第14章 9月の夏休み!(謙信様&光秀さん)
謙信「ならば俺のところに来るといい。
舞が愛らしいと思ったその時に言ってやれば、どんな時に、どんな風に愛らしいか伝わるだろう?」
(近い近いっ!!!格好良すぎて死んじゃうっ!)
「お誘いは嬉しいですけど急すぎてそれはちょっと…」
謙信「理解したいと、理解して欲しいと思っていても、毎日顔を合わせる明智に比べれば舞と過ごす時が、俺には圧倒的に足りない」
端正な顔が悔しそうに歪み、見ているこちらが苦しくなるようだった。
なんとかしてあげたい。
「そうだ、謙信様!文通しましょう!」
謙信「文…通…?」
「ええ、500年後では、会えない時はスマホで手紙のようなやりとりするんですよ。
とりとめのないことで良いので、なんでも書いてください。
あぁ、でもこの時代に郵便屋さんって居ませんよね。
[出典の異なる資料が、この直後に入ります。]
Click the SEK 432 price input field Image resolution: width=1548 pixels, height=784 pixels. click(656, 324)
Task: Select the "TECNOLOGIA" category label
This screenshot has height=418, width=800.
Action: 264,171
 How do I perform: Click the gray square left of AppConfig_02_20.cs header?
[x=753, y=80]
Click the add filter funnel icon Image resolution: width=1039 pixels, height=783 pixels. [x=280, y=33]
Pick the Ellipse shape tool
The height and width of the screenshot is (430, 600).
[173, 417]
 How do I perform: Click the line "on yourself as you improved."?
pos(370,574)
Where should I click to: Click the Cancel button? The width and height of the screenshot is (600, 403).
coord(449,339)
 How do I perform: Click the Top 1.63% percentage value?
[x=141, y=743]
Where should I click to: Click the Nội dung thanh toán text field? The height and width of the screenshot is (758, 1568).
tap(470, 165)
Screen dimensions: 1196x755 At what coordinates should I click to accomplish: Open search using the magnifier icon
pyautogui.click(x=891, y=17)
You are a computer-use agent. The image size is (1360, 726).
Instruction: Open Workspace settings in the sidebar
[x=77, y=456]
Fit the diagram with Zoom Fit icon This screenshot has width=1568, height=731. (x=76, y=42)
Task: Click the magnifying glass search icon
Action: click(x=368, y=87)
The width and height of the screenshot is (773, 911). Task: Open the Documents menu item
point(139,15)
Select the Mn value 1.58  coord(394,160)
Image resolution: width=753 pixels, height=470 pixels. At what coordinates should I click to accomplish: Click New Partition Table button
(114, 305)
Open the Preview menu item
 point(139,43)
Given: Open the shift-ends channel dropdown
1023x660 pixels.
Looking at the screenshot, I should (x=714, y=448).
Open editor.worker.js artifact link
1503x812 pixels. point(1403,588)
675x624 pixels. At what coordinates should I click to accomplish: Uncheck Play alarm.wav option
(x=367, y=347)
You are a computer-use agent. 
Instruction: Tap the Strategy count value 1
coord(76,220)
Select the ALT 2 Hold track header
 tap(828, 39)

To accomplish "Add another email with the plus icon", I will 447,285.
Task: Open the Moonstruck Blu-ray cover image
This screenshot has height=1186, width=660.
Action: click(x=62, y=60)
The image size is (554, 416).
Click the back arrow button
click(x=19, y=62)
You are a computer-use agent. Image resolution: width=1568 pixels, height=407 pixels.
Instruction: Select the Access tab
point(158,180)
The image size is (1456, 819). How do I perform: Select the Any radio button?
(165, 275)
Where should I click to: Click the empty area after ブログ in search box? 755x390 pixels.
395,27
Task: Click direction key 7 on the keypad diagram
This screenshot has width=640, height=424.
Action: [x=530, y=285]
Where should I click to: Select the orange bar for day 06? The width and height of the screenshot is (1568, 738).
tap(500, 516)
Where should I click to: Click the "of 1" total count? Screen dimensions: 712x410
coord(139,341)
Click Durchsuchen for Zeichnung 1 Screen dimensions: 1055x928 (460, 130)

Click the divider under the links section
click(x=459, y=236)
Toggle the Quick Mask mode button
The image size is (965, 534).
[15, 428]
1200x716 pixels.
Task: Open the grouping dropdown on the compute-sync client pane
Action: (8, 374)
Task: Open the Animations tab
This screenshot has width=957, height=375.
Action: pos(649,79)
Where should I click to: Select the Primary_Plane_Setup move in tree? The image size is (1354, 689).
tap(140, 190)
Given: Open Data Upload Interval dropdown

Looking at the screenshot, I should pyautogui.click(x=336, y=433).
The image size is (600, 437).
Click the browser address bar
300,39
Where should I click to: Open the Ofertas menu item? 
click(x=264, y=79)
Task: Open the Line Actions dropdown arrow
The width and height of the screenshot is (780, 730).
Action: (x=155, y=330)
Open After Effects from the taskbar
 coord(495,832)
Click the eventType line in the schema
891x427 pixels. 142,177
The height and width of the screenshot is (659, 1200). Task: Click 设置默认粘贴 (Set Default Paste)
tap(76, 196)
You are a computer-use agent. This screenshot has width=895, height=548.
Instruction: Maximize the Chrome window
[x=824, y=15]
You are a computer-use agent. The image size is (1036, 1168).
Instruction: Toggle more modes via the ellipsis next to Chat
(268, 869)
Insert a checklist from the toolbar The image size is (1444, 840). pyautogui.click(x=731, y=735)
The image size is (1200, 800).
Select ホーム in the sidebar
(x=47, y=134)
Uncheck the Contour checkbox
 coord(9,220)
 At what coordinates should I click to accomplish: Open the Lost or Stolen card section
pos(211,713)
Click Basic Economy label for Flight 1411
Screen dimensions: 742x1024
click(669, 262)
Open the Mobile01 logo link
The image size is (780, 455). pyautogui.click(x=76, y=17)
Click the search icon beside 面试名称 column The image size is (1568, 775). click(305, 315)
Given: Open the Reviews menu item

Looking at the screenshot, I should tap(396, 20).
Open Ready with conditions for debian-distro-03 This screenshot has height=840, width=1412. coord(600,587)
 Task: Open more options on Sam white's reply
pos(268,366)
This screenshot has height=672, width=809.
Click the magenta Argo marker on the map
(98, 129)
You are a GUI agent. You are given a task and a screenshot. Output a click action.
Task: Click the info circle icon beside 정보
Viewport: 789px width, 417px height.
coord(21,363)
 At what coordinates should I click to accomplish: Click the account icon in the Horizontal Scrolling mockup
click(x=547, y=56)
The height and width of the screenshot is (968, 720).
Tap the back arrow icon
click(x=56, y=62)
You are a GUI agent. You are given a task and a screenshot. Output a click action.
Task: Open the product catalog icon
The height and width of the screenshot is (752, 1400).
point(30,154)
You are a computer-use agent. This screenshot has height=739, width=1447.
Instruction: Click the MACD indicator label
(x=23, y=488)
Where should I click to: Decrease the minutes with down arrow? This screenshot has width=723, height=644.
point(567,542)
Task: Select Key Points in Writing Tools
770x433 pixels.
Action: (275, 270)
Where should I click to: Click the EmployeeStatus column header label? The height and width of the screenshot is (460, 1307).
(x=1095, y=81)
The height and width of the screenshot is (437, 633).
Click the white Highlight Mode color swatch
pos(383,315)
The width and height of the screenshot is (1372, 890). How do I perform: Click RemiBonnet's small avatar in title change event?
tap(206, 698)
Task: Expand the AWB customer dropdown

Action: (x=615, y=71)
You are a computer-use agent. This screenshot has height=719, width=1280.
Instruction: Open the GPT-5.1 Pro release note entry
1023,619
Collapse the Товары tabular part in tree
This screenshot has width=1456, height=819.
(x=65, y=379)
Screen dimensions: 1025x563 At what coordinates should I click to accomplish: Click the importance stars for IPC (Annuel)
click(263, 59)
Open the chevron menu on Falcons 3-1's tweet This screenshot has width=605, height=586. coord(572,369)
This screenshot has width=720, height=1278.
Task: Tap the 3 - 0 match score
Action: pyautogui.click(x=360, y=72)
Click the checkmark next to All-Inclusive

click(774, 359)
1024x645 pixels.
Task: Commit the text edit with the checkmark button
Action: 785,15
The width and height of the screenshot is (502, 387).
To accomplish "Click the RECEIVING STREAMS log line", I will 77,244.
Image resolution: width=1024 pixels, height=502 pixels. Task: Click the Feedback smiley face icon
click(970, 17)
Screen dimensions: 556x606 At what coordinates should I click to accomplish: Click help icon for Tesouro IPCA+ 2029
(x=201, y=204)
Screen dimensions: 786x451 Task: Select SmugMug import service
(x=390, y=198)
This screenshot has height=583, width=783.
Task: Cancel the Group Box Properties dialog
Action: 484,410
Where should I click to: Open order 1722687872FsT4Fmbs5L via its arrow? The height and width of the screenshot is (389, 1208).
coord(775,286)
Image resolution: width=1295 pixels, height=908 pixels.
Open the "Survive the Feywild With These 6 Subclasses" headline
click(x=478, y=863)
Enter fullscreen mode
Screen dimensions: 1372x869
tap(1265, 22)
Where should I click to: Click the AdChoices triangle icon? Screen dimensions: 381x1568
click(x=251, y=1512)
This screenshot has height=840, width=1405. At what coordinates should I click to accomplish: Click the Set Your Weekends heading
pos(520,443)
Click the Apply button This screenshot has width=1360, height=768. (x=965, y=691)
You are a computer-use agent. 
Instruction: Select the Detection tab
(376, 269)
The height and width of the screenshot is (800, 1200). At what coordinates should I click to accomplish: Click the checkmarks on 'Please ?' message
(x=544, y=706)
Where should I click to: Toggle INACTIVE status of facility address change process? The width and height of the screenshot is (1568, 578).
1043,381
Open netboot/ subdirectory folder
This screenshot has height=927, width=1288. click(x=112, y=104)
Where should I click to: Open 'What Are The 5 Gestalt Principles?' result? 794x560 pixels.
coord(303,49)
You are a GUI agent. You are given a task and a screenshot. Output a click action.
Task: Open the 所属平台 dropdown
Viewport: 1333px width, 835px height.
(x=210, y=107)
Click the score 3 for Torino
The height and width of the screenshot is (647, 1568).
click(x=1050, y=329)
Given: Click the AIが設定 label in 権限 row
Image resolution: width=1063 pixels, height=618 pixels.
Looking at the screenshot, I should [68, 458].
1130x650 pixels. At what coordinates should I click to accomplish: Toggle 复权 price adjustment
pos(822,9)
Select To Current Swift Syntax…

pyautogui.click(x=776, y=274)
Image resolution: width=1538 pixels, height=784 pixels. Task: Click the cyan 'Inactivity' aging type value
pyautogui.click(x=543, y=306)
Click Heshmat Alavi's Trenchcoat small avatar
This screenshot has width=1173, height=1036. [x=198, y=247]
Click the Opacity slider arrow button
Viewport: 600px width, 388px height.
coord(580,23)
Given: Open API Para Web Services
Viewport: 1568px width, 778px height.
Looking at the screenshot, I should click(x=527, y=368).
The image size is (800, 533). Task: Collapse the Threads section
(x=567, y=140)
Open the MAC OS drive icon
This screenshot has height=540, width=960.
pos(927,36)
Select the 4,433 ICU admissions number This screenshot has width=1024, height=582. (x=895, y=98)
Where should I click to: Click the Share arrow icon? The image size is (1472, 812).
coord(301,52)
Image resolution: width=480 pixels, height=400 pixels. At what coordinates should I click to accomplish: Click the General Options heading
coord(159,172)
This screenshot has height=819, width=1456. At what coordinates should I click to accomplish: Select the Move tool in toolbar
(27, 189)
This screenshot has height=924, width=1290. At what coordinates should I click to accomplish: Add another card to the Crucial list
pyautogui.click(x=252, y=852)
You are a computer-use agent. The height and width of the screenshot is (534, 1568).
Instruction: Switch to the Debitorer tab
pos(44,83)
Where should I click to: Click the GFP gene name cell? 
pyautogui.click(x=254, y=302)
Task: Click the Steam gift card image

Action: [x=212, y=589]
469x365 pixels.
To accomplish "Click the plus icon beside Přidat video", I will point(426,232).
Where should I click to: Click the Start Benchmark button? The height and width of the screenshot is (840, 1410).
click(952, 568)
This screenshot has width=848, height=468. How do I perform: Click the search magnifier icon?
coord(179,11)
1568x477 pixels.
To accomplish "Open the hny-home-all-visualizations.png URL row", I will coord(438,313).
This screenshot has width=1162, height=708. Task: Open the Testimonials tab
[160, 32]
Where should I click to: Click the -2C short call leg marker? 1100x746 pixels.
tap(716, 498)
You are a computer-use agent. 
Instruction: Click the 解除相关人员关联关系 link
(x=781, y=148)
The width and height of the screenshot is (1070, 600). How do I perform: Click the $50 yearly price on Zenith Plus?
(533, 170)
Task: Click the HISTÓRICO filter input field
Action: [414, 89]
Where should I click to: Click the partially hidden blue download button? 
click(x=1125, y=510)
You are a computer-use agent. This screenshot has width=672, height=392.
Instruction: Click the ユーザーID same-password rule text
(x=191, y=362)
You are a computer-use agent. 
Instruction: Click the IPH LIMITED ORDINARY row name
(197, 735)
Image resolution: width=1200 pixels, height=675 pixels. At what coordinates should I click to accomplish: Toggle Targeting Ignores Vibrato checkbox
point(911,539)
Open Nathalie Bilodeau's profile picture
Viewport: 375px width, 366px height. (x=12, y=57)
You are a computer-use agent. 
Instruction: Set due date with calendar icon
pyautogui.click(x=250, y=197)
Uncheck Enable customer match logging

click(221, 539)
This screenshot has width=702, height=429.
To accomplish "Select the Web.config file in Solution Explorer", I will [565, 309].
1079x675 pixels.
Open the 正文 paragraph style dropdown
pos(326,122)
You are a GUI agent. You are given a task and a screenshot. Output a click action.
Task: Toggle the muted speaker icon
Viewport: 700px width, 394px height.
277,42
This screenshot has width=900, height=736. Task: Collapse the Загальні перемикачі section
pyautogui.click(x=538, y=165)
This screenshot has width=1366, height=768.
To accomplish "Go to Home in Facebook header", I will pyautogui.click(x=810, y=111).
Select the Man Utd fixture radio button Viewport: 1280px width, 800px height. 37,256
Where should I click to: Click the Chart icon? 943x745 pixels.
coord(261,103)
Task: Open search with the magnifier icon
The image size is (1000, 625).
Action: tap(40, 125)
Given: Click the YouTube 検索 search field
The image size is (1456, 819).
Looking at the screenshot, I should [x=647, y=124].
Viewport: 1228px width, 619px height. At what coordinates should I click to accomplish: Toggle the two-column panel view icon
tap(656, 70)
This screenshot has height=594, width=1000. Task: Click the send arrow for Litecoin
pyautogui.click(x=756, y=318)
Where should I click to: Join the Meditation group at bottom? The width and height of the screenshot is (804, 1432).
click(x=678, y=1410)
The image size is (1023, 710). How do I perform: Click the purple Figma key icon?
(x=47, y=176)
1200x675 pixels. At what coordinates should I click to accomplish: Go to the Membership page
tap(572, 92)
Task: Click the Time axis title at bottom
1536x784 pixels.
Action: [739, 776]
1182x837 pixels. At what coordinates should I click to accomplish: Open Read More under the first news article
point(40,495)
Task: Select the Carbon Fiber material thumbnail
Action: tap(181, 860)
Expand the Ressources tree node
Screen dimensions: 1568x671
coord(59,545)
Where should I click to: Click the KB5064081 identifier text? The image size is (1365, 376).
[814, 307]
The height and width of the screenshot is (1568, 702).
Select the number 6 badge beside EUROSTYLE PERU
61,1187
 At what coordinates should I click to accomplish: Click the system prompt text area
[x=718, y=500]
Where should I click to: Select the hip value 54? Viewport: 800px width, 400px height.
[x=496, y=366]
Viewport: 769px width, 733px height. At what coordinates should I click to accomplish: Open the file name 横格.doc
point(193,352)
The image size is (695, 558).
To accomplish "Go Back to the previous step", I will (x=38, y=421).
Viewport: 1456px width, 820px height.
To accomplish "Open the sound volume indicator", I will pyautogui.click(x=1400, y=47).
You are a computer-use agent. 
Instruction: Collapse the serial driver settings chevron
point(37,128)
どうやって届けてもらおうかな……」
謙信「ゆうびんやが何か知らんが、俺と文のやり取りがしたければ問題ない。
この茶屋の数軒先に食事処があるのを知っているか?」
「はい。魚介料理が評判のお店ですよね?」
謙信「そうだ。その店に右目の下に黒子(ほくろ)のある男が働いている。
その男に文を託せ。天気に恵まれれば数日で越後の俺のところに文が届く」
「…その男の人は謙信様の関係者だったりします?」
謙信「軒猿だ。敵地に紛れて諜報活動をしている」
「!」
さらっと機密情報を公開されて、受け取った情報の扱いに困る。
安土で有名な食事処に謙信様の部下が居るなんて…とにかくバレないよう、文を預ける時は慎重に行動しよう。
「ただの文通に優秀な部下を使って良いんですか?」
謙信「舞とのやり取りは『ただの文通』などではない。
いい加減察しろ」
バングルを付けた右手を持ち上げられ、手の甲に薄い唇が寄せられた。
「え…」
手の甲に口づけられ、柔らかな感触に目を瞠った。
(謙信様にキスされた!?)
「どうして…」
謙信「それは自分で考えろ。
答えを導き出すまで俺のことだけ考え悩めば良い」
異性の手の甲に口づけするなんて、西洋ならともかく日本では理由なんて一つじゃないだろうか。
謙信様の好意に気が付いて顔が熱くなった。